Jeremy Bentham did not found UCL although the presence of his boxed ‘Auto-icon’ (since 1850) might suggest otherwise. The doors of the college were first opened in October of 1828 when Bentham was a frail and withdrawn man of 80. He had given his blessing and financial support to the establishment of a university in the largest city in Europe, and almost the only one without its own university, and the founders were certainly indebted to him. In fact, the founders comprised what Bentham characterized as ‘an association of liberals’ (a description contained in his letter to South American liberator Bolivar in 1825). According to Negley Harte and John North’s The World of UCL, 1828-2004, Scottish poet Thomas Campbell was the main man. He was inspired by a visit to Bonn and the atmosphere of religious toleration he sampled. He enlisted the help of ‘Benthamite’ MP Henry Brougham. Harte and North capture the thrust of their campaign:

‘When Campbell and Brougham began to organize a university for London, the only existing universities in England were those long established at Oxford and Cambridge – ‘the two great public nuisances’, Bentham called them, ‘storehouses and nurseries of political corruption …’. Membership of the Church of England was necessary for admission to the one and for graduation from the other. Al noncomformists, Catholics and Jews were thus excluded, while many Anglicans were kept out by the social restrictiveness, by the cost or by the characteristic intellectual backwardness. The old universities were seen to be increasingly out of touch with a rapidly changing society. The population doubled in the first half of the nineteenth century and the combined effects of industrialization and urbanization were making for new social patterns with new pressures and new demands. The industrial revolution necessitated an extended system of higher education.’

The new university came into formal existence on 11 February 1826 with the signing of an elaborate Deed of Settlement. The details need not detain us for now. The core principle was that religion in any form should be neither a requirement for entry, nor a subject for teaching. Eight acres in Bloomsbury had been acquired in 1825 for £30,000. The architecture proved contentious (Pugin dismissed it disdainfully as ‘pagan’), but – and this is its real pedigree – it soon became notorious as ‘the radical infidel College’ and, in more popular parlance, ‘the godless institution of Gower Street’.          
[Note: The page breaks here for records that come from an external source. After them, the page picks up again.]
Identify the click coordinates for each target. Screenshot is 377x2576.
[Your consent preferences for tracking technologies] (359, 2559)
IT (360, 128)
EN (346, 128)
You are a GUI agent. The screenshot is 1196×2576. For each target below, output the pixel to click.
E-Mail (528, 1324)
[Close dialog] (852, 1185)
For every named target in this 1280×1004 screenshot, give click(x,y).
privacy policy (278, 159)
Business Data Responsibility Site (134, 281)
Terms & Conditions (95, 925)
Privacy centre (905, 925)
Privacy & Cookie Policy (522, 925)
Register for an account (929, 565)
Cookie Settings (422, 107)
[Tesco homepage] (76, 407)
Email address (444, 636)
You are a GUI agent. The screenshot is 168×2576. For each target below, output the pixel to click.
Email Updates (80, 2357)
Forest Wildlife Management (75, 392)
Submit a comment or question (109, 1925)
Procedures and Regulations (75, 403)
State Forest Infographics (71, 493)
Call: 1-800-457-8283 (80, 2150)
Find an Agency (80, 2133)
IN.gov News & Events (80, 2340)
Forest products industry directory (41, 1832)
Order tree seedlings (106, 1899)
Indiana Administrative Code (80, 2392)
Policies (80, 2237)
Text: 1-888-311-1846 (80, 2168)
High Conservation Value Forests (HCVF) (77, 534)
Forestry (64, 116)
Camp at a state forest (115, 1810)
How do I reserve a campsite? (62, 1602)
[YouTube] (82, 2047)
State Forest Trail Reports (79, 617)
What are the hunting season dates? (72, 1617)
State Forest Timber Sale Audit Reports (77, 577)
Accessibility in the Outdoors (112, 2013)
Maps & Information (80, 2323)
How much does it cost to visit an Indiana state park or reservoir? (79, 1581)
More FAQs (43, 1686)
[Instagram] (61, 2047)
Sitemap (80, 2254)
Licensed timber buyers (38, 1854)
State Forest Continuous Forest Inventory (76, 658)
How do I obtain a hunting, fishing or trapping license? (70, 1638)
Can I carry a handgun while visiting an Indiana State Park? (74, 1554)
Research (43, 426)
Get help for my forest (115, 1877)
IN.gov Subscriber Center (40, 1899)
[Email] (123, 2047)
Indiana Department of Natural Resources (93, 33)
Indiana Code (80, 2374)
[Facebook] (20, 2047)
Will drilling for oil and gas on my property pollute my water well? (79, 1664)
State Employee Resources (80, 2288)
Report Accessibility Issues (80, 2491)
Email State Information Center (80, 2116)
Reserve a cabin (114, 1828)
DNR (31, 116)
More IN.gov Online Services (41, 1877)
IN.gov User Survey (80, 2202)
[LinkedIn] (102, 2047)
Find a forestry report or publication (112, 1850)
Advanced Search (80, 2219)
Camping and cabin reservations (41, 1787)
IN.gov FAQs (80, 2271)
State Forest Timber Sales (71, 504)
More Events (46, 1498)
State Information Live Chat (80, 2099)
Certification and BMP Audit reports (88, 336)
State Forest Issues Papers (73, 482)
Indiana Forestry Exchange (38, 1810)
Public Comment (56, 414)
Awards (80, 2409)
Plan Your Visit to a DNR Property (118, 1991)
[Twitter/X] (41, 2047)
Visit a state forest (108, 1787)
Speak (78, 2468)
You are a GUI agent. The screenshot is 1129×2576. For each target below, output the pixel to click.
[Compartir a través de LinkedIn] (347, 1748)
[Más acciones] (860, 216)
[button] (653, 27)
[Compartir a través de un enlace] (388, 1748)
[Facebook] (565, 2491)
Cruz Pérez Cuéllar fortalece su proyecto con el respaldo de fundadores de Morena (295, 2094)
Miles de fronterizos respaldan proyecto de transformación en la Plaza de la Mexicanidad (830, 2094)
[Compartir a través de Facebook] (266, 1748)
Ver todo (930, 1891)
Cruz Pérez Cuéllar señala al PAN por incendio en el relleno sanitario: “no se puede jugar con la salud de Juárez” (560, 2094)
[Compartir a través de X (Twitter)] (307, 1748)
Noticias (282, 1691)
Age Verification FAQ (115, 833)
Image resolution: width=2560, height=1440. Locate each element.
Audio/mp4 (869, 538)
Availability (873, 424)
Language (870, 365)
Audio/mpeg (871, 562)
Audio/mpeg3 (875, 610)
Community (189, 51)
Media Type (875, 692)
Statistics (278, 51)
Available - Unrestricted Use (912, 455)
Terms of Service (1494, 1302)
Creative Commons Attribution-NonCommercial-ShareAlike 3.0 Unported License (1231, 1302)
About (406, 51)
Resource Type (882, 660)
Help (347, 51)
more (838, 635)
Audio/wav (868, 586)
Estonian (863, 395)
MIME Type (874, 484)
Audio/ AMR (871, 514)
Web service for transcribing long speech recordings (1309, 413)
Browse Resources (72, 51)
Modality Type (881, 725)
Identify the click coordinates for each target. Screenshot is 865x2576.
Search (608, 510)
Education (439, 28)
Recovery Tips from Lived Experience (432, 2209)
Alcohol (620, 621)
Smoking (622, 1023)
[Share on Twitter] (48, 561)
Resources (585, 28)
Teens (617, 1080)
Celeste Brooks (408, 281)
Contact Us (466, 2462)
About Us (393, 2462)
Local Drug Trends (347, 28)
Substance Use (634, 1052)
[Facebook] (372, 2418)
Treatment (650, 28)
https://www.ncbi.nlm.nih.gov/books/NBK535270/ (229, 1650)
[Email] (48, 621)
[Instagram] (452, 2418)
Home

It is a painful question to pose of the grandiose successors of UCL’s founders, but: ‘what is left of the radical aspirations that informed and shaped UCL in the present era of financial capitalism?’ How, by the criteria so compelling at its conception, do the Knights and Lords of the Realm who have served as recent Provosts stand up to scrutiny? And do they care? These are matters perhaps best addressed with the perspective of the retiree.